## PROBLEM DETAILS
Look through the entries below for the line that contains "Click the Home icon in the navigation toolbar", then set down that line and each one after it exactly, through the last.

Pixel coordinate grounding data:

========================================================================

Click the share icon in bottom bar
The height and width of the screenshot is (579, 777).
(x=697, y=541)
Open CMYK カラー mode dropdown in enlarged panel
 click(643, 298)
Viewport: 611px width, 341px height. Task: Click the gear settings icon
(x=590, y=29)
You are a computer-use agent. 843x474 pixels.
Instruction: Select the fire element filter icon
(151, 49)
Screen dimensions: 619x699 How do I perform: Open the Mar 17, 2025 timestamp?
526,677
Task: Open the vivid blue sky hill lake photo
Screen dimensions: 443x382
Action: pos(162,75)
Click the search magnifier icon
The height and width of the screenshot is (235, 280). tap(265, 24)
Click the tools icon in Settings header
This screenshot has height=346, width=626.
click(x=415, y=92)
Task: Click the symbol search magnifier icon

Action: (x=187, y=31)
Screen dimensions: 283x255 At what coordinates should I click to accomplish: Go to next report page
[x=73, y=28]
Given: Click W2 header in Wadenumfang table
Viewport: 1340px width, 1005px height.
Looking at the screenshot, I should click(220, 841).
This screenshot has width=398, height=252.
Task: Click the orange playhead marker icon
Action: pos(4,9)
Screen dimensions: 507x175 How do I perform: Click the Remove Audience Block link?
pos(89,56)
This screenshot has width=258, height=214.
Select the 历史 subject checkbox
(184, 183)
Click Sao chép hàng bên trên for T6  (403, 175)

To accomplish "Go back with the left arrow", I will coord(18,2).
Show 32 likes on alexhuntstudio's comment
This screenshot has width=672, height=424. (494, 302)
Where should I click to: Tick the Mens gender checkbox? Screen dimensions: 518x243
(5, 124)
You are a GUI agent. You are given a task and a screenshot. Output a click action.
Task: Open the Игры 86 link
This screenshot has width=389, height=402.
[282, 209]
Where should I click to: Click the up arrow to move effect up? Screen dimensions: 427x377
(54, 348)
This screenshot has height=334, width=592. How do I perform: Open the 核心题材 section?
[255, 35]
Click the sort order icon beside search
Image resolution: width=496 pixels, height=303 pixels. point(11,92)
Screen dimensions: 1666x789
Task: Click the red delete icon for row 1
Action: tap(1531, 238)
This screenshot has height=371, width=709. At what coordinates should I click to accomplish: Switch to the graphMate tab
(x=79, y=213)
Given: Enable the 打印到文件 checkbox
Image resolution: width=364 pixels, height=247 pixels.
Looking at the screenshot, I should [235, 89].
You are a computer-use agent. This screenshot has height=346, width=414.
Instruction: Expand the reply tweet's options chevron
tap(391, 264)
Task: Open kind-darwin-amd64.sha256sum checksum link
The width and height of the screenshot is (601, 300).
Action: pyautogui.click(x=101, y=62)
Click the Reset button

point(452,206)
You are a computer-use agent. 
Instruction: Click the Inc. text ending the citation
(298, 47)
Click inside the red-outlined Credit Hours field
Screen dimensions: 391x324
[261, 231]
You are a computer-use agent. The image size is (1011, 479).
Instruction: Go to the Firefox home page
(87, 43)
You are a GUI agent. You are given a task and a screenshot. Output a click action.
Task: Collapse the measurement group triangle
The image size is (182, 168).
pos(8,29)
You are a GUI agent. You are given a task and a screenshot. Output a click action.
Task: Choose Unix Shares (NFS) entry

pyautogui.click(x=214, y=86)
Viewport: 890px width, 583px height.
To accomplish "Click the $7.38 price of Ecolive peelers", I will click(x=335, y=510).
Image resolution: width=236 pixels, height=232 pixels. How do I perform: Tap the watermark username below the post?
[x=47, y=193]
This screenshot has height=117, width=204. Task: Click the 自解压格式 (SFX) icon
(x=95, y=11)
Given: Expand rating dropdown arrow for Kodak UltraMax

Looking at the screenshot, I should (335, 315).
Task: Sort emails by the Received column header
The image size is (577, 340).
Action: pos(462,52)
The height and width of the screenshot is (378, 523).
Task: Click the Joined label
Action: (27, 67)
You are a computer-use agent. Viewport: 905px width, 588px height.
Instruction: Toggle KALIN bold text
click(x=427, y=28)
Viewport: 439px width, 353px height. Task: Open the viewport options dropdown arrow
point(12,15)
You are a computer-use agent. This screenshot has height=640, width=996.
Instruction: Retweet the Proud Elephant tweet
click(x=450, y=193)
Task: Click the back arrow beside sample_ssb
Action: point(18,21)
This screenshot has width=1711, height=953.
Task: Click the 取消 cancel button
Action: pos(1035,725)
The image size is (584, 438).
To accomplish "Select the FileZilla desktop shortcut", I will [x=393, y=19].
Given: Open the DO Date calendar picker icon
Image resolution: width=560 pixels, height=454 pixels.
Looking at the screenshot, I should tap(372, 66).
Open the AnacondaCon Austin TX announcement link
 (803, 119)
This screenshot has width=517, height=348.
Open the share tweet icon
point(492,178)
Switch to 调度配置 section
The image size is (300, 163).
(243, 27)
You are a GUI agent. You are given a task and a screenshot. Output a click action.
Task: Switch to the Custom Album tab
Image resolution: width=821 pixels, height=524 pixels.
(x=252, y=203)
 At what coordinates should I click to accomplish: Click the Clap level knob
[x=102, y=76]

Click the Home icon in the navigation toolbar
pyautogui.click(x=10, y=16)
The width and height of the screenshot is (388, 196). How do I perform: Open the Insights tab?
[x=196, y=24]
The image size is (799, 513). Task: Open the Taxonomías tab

========================================================================

## REPLY TO THE TASK
Click the Home icon in the navigation toolbar
pyautogui.click(x=10, y=16)
The width and height of the screenshot is (388, 196). How do I perform: Open the Insights tab?
[x=196, y=24]
The image size is (799, 513). Task: Open the Taxonomías tab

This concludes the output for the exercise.